<<<<

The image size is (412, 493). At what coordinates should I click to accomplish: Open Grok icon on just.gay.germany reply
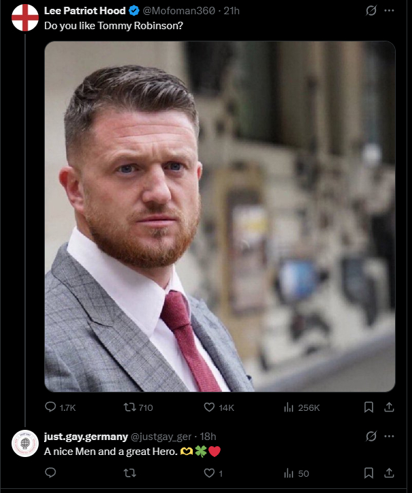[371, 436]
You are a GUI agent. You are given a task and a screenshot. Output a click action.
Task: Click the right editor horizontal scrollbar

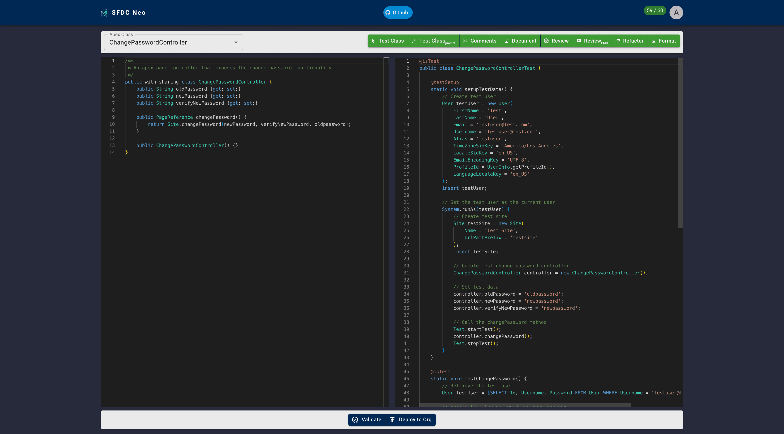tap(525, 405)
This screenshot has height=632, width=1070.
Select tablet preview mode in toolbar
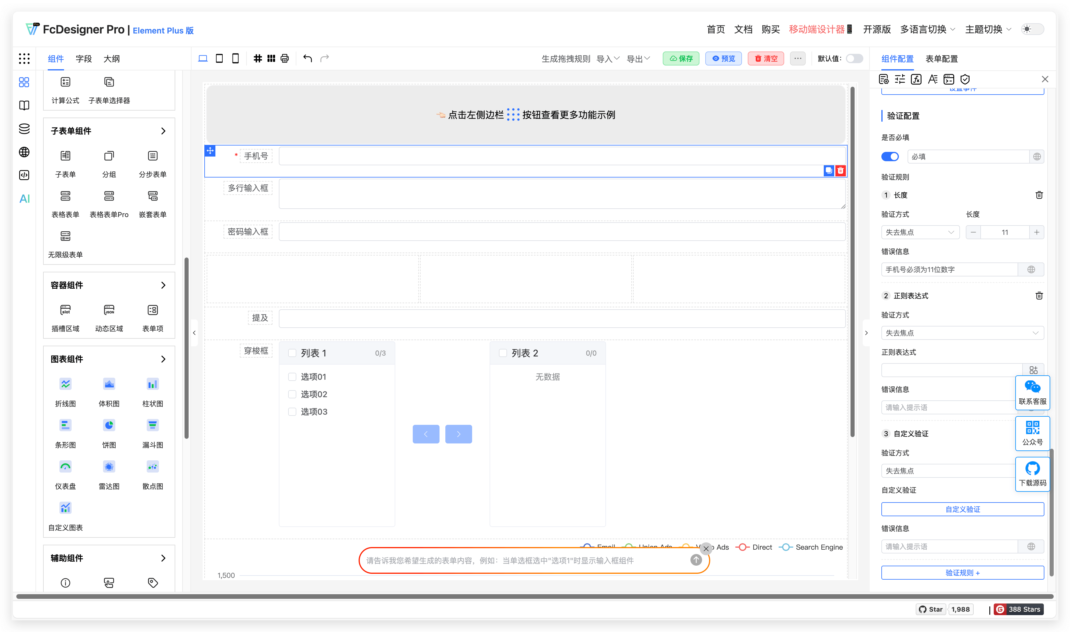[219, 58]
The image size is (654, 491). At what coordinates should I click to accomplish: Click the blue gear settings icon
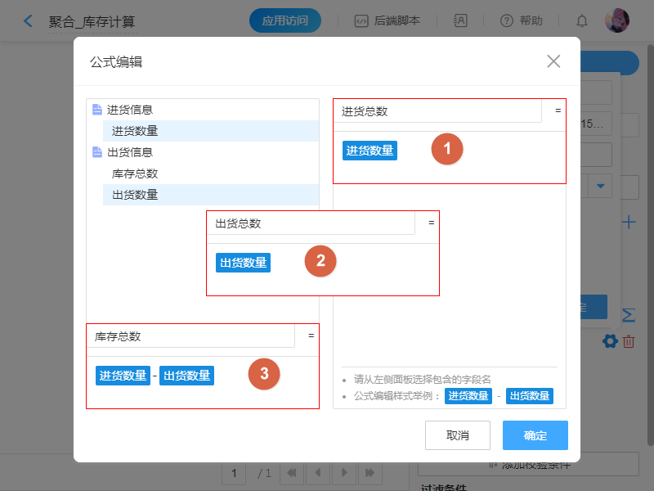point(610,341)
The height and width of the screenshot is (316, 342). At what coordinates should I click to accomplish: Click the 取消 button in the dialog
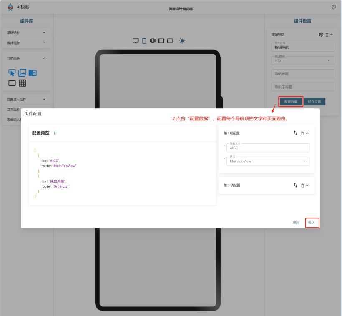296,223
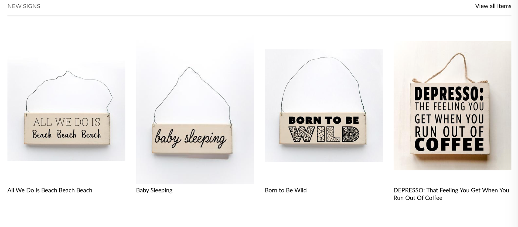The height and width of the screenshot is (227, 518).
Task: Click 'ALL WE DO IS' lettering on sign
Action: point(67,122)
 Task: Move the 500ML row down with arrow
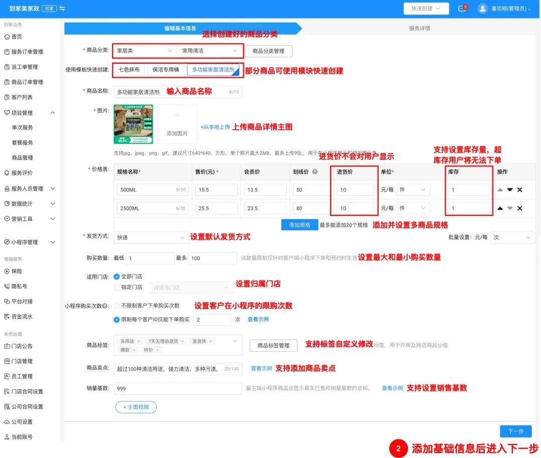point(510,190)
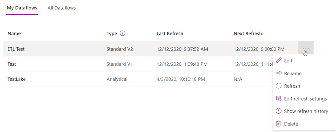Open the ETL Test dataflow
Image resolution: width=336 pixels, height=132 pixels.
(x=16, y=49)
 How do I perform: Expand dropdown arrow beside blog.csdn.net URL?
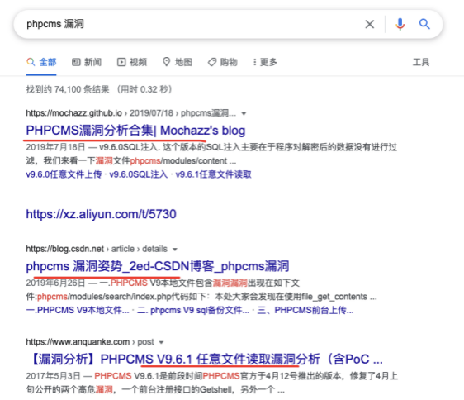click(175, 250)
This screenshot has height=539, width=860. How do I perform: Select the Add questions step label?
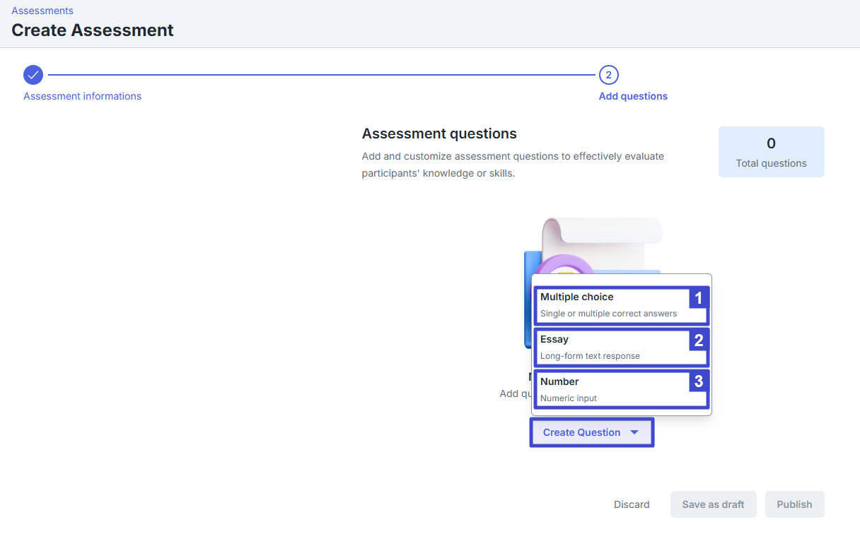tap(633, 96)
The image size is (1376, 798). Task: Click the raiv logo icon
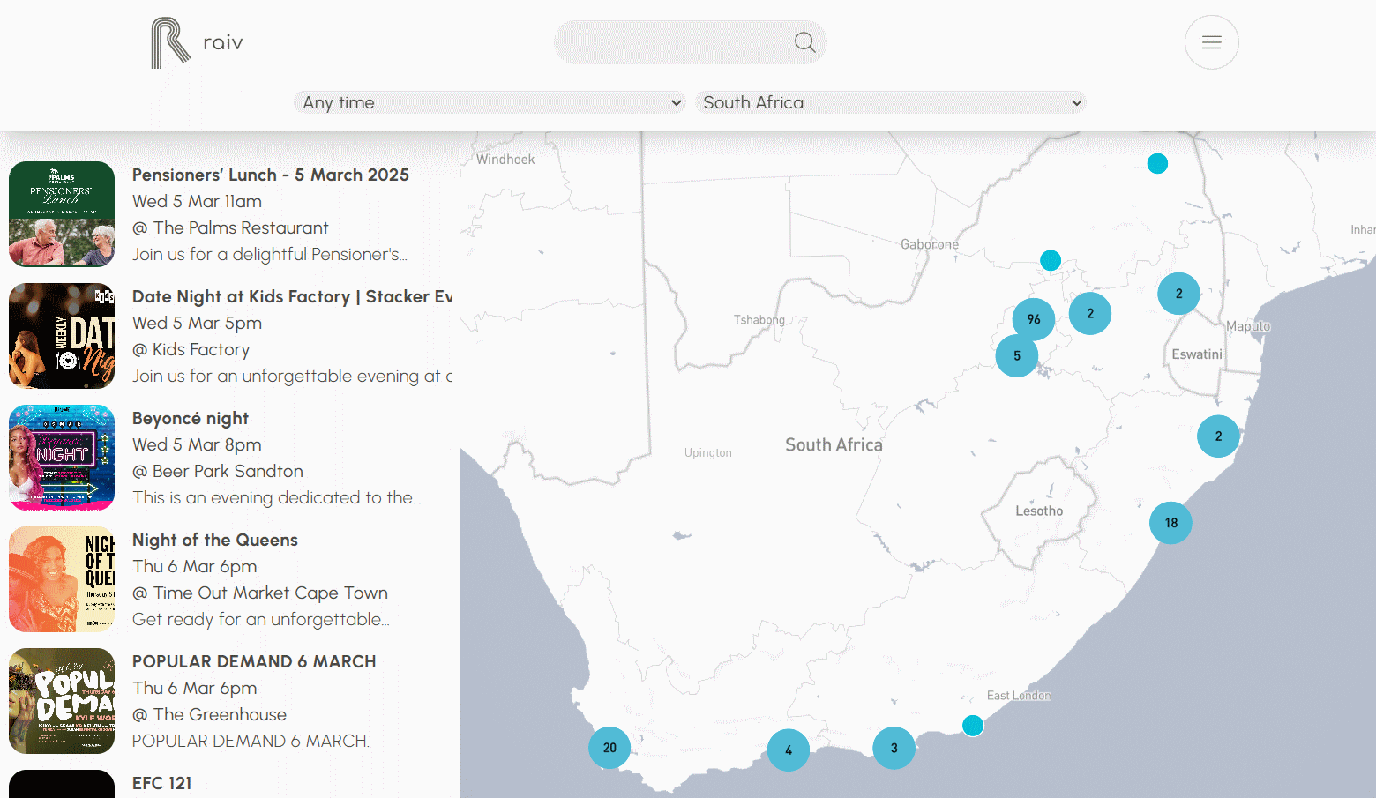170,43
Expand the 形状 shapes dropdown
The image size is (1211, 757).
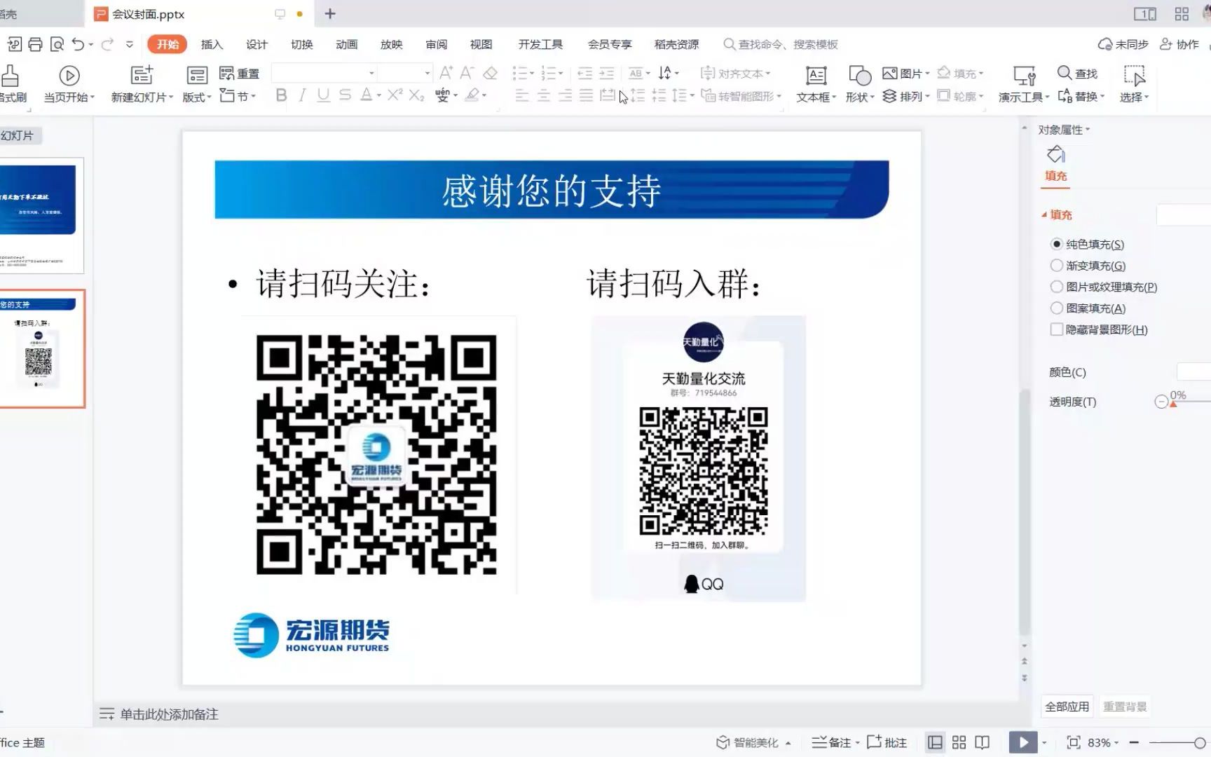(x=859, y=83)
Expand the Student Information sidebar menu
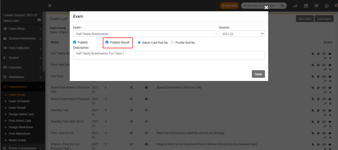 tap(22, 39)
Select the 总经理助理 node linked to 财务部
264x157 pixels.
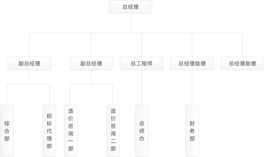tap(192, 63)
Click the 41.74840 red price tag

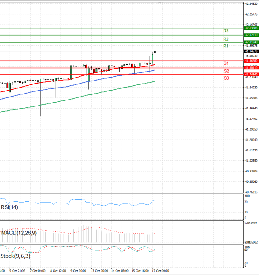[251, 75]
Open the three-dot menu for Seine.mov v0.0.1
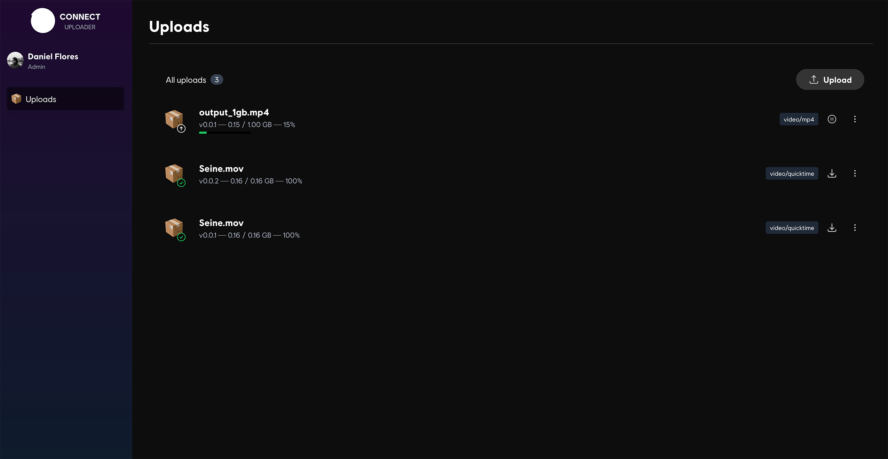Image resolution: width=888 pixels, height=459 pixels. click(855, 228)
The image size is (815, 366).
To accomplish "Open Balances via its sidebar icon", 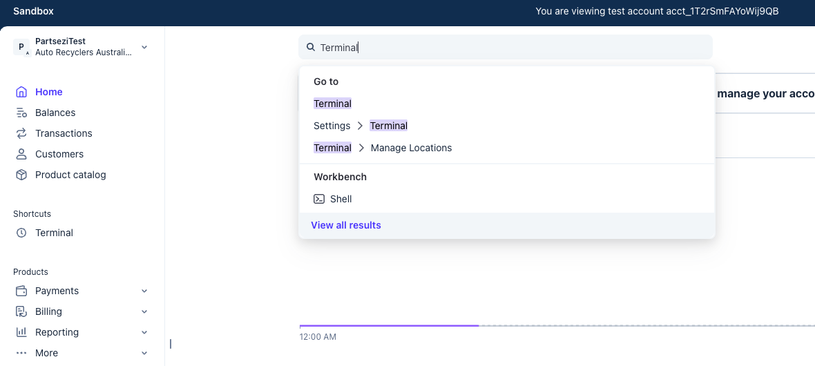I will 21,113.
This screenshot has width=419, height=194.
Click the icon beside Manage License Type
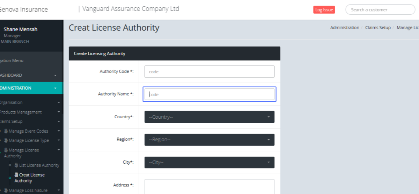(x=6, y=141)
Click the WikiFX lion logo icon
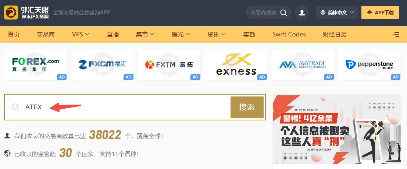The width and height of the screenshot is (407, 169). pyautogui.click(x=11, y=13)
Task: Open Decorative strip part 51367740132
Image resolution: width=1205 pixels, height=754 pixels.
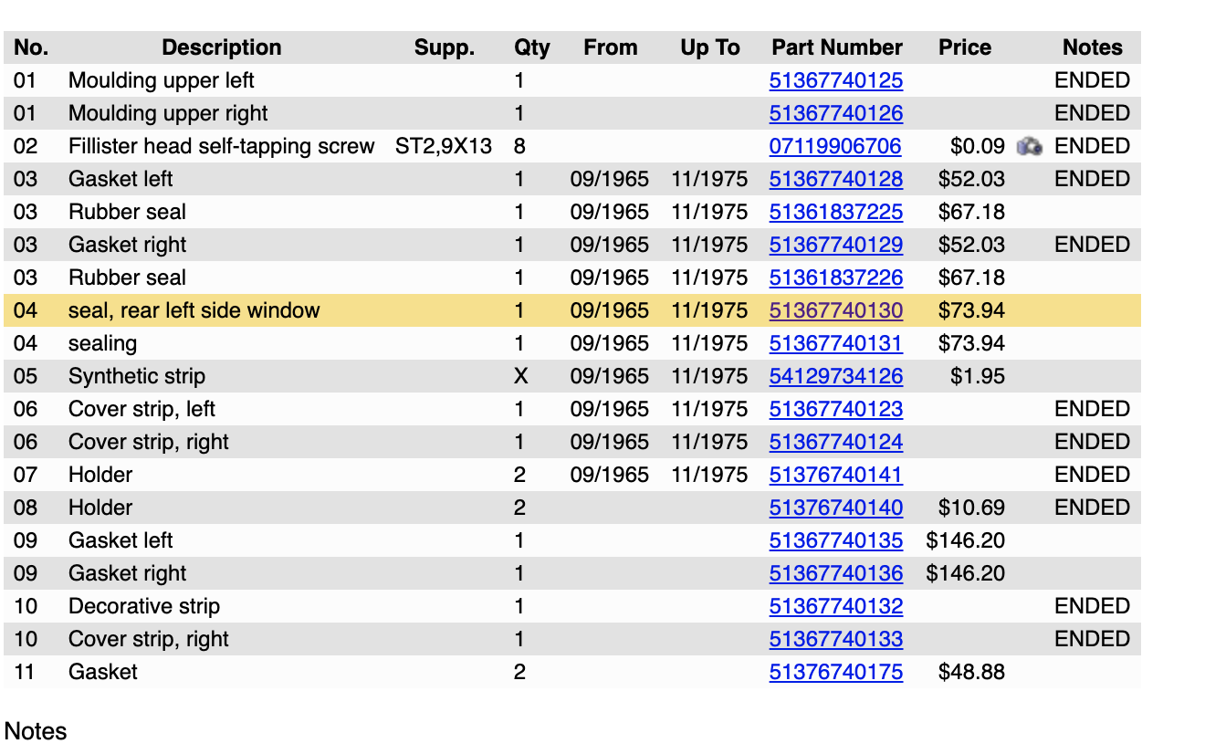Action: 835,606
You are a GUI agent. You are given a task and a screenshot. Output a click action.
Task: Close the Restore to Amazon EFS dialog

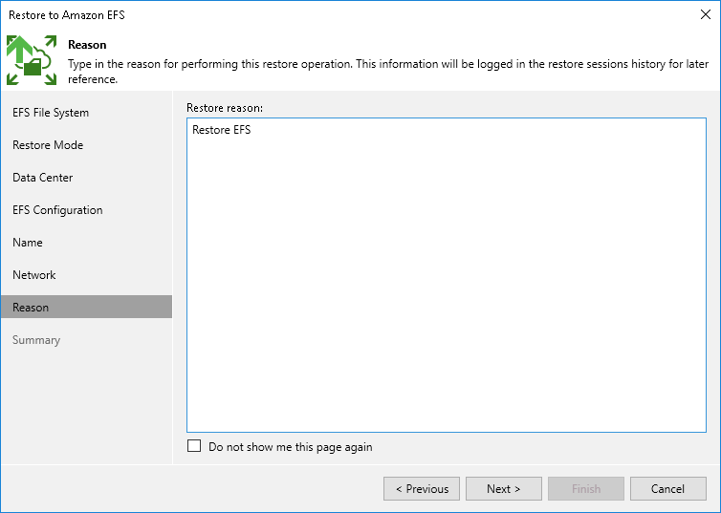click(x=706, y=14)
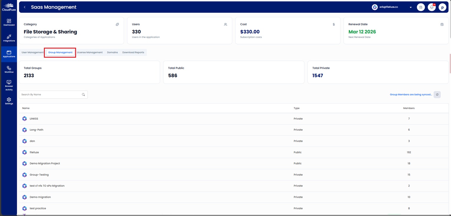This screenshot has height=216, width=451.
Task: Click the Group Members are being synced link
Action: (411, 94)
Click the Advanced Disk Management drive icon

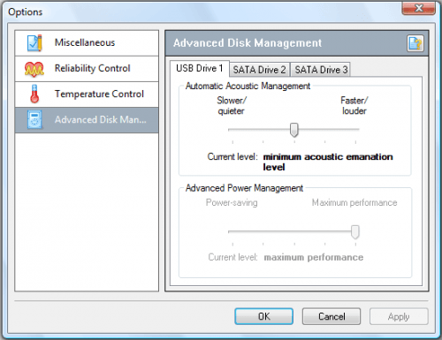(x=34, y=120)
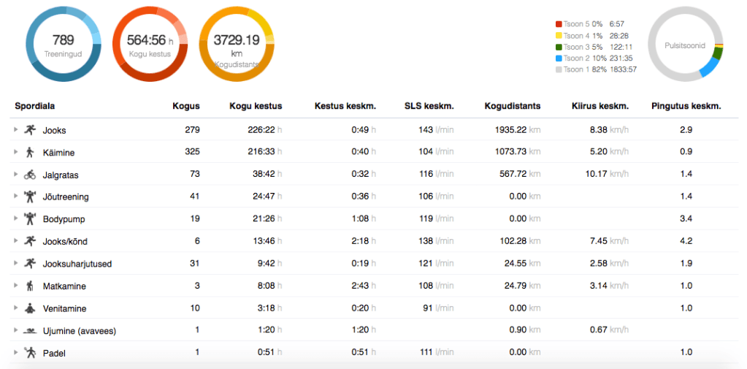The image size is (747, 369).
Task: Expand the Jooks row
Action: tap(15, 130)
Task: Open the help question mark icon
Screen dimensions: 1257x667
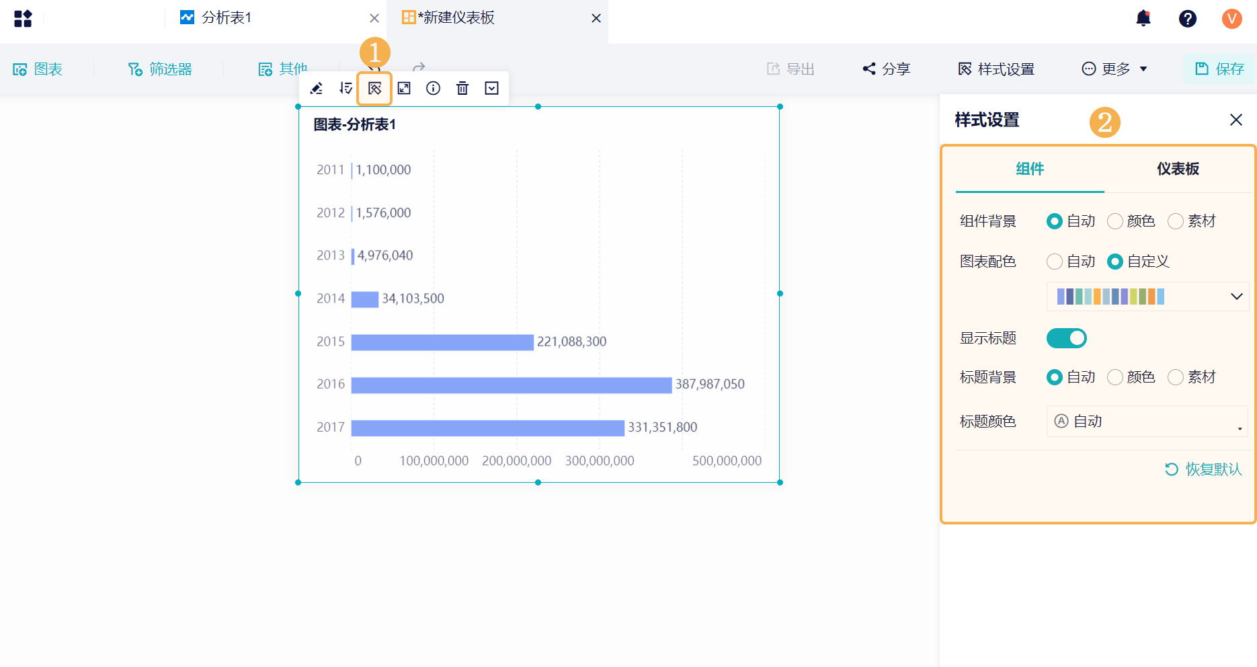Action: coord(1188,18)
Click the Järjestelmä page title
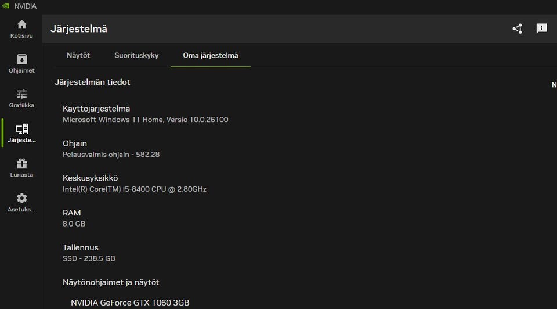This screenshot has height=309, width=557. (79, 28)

>>>>

**Given request**
Reproduce the items verbatim, starting at the line that contains "Task: Open Decorative strip part 51367740132" and ending at the line that contains "Action: 835,606", with both lines included. Omit the pictures from your reproduction.

**Solution below**
Task: Open Decorative strip part 51367740132
Image resolution: width=1205 pixels, height=754 pixels.
Action: 835,606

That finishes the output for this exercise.